▶ [Tasks to complete]
**1)** Translate this sentence from the Light Sail 2 article into Spanish: "Once deployed from a cubesat about the size of a loaf of bread, the sail will be about the size of a boxing ring."
**2)** Answer these questions using the Light Sail 2 article:
(a) Which rocket launched Light Sail 2?
(b) On what date did the spacecraft send back its first images from orbit?
(c) According to the update, the sail will not be deployed before what date?
**3)** Write a few more sentences to follow the end of the Light Sail 2 article.

▶ [Extract to read]
Light Sail 2 beams back first images

Capitalism in space: The Planetary Society’s privately funded spacecraft Light Sail 2, launched June 25 on SpaceX’s Falcon Heavy, sent back its first images from orbit on July 7.

The images are not very interesting to look at, mostly because their purpose is engineering. Two cameras took pictures of the light sail’s deployment equipment inside the spacecraft to show that it is still in good shape. Another picture showed the Earth, demonstrating that the camera will be able to image the deployment of the solar sail, which might occur as early as today. UPDATE: They have announced that the deployment will not occur prior to July 21.

Once deployed from a cubesat about the size of a loaf of bread, the sail will be about the size of a boxing ring. They will then attempt to use the sunlight bouncing off it to sail in space, changing the sail’s orbit.

▶ [Recorded information]
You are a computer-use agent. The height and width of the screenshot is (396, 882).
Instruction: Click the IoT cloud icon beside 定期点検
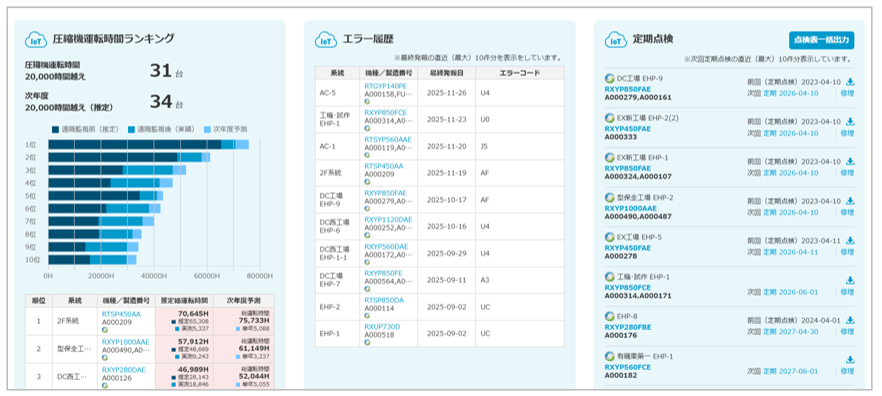[615, 40]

▶ [Answers for the exercise]
**1)** Una vez desplegada desde un cubesat del tamaño aproximado de una barra de pan, la vela tendrá aproximadamente el tamaño de un ring de boxeo.

**2)**
(a) SpaceX's Falcon Heavy
(b) July 7
(c) July 21

**3)**
The science team also announced the debut of a mission control website, where the public can see live updates whenever the spacecraft sends back new information. As I write this the solar sail is still listed as “stowed,” but that status will change once they attempt the deployment.

For the public this website will be especially useful once the sail deploys, because it will be very bright to observers on the ground. The site shows Light Sail 2’s present position, making it possible for viewers to better anticipate when they will be able to see it fly overhead.

Update: This post has been revised slightly to make it more accurate, as per a comment by reader Rex Ridenoure.